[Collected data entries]
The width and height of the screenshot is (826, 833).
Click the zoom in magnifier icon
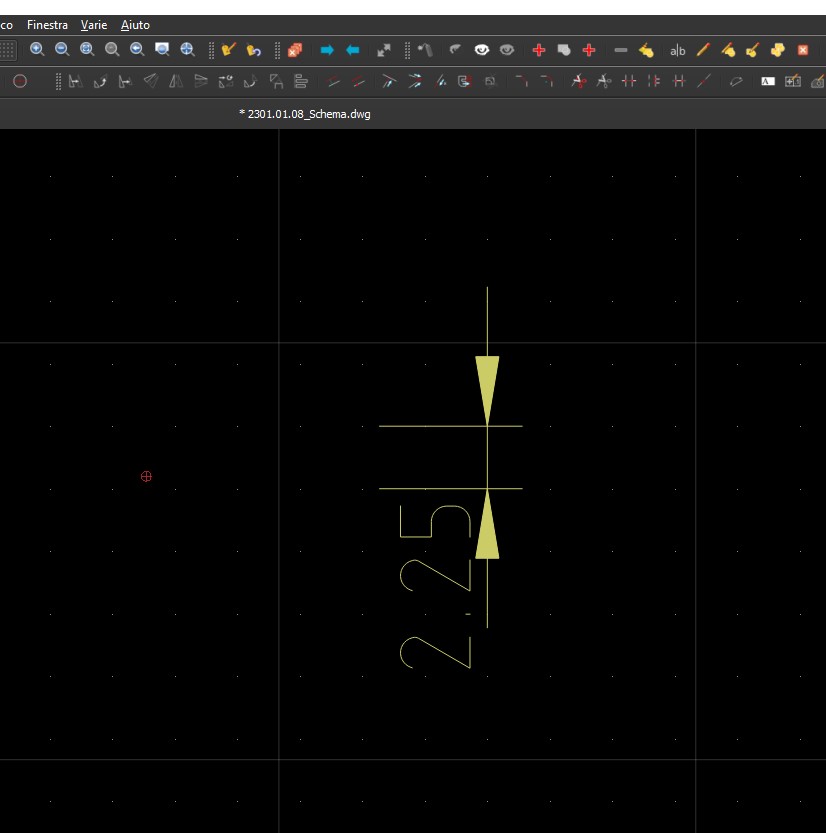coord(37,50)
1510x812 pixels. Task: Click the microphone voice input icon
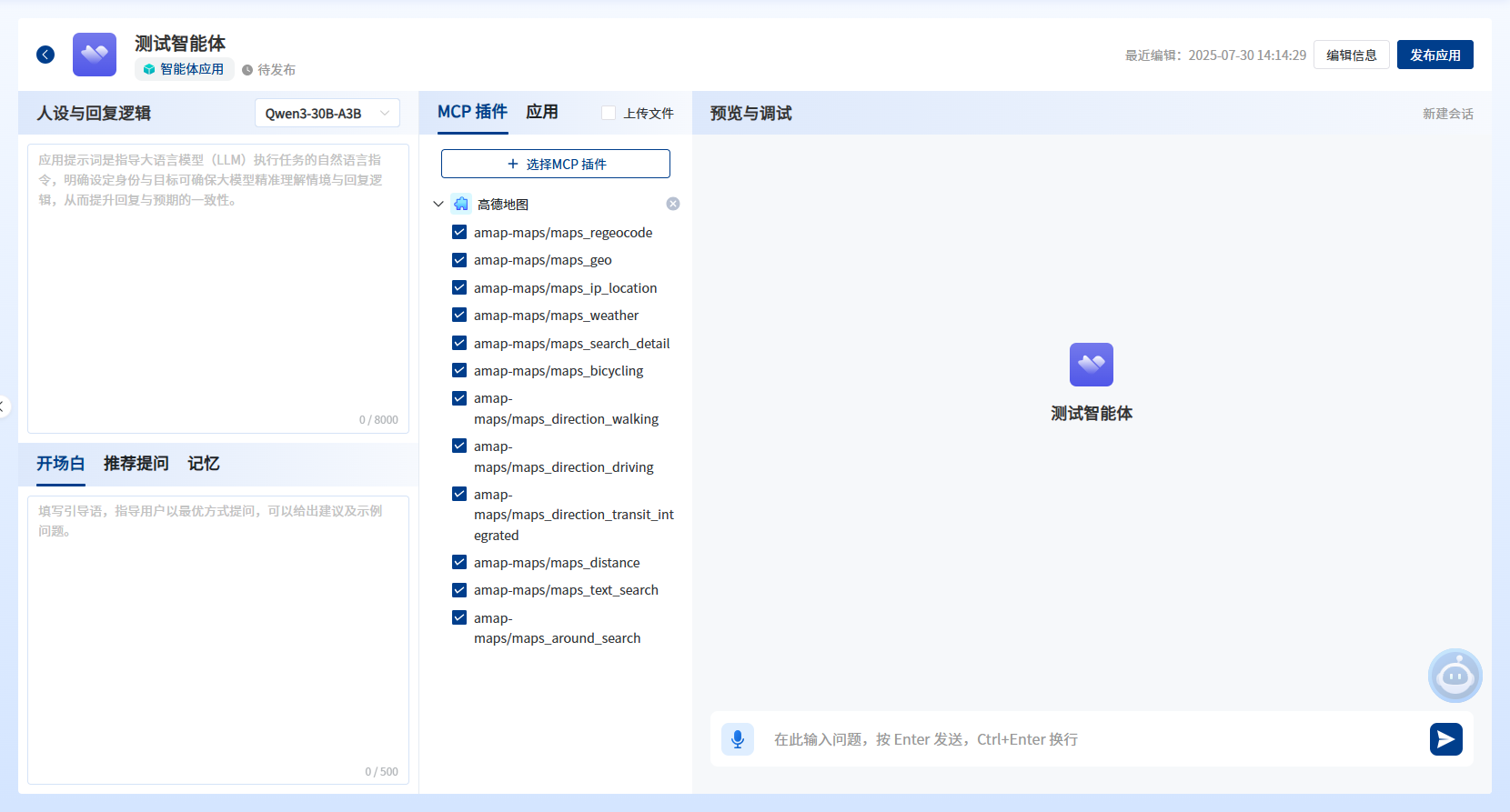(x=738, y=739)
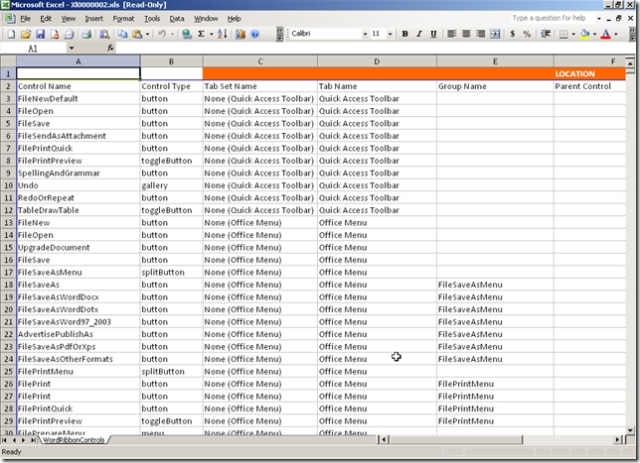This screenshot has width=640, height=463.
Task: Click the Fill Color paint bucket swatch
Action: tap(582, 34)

EXERCISE REQUIREMENTS: Write out the data exactly, and exclude every picture it holds.

OUTPUT OF THE EXERCISE:
The width and height of the screenshot is (826, 833).
Click the zoom in magnifier icon
coord(37,50)
1510x812 pixels. Task: Click the microphone voice input icon
(x=738, y=739)
This screenshot has width=640, height=463.
Task: Click the Fill Color paint bucket swatch
Action: tap(582, 34)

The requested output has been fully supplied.